State the number of lines in the entries below where the string "with" occurs, and omit everything else.

**SUPPLIED MATERIAL**:
_ _ _ _

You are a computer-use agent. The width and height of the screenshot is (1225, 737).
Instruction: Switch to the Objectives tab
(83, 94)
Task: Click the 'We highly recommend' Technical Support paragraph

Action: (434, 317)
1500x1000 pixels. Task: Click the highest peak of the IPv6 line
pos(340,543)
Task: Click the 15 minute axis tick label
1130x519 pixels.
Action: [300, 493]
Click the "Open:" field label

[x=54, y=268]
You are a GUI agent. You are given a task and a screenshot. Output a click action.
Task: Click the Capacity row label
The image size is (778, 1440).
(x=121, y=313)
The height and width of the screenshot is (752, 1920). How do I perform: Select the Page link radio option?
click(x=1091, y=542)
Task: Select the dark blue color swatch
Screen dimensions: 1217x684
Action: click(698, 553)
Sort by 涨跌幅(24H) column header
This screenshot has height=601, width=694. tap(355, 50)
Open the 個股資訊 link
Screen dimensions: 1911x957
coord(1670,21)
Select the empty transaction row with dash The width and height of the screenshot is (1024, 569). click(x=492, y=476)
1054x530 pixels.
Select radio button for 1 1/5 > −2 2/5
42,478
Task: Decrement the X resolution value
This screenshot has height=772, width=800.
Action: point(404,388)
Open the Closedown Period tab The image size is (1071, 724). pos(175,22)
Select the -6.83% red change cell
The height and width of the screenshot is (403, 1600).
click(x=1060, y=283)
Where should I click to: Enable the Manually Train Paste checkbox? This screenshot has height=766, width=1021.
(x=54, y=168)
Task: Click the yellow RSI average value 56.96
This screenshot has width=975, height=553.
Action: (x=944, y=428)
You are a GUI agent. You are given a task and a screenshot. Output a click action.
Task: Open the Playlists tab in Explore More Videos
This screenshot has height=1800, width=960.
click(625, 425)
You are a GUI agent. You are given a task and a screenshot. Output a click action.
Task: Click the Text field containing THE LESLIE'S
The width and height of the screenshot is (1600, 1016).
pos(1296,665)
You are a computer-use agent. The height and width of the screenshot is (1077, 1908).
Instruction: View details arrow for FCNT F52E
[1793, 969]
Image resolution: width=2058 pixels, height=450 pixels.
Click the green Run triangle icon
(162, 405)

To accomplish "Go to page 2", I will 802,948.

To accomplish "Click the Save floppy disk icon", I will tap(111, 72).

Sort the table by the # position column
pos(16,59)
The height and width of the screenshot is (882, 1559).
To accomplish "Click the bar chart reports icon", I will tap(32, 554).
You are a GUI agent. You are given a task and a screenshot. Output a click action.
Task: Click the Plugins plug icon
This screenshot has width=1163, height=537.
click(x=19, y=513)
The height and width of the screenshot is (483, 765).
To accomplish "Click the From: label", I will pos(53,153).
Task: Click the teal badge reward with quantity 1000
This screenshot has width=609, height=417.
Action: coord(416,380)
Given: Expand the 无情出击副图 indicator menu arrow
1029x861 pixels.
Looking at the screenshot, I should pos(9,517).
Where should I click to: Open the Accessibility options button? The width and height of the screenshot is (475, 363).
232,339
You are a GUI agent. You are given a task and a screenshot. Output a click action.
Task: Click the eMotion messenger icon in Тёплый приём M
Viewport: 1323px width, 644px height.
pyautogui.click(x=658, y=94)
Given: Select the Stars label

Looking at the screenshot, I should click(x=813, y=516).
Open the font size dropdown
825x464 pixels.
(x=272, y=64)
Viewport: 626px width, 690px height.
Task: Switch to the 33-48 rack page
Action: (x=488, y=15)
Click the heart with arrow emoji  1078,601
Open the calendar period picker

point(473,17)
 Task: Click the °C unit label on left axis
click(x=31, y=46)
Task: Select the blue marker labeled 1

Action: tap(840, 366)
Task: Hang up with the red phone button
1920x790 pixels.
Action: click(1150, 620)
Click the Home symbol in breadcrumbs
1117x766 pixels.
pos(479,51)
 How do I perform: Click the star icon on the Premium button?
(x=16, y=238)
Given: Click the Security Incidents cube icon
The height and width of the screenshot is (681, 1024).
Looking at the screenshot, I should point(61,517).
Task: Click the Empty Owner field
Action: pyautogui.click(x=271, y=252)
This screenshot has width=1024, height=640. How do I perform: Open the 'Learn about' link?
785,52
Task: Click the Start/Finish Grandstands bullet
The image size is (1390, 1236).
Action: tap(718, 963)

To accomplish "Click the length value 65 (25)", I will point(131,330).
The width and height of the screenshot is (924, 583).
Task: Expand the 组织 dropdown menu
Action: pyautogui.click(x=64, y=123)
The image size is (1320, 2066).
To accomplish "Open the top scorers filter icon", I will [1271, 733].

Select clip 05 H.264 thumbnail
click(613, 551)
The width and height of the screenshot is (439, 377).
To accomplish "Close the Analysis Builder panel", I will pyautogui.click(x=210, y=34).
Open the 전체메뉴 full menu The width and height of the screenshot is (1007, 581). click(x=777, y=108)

_ _ _ _

**PROBLEM SOLUTION**: 4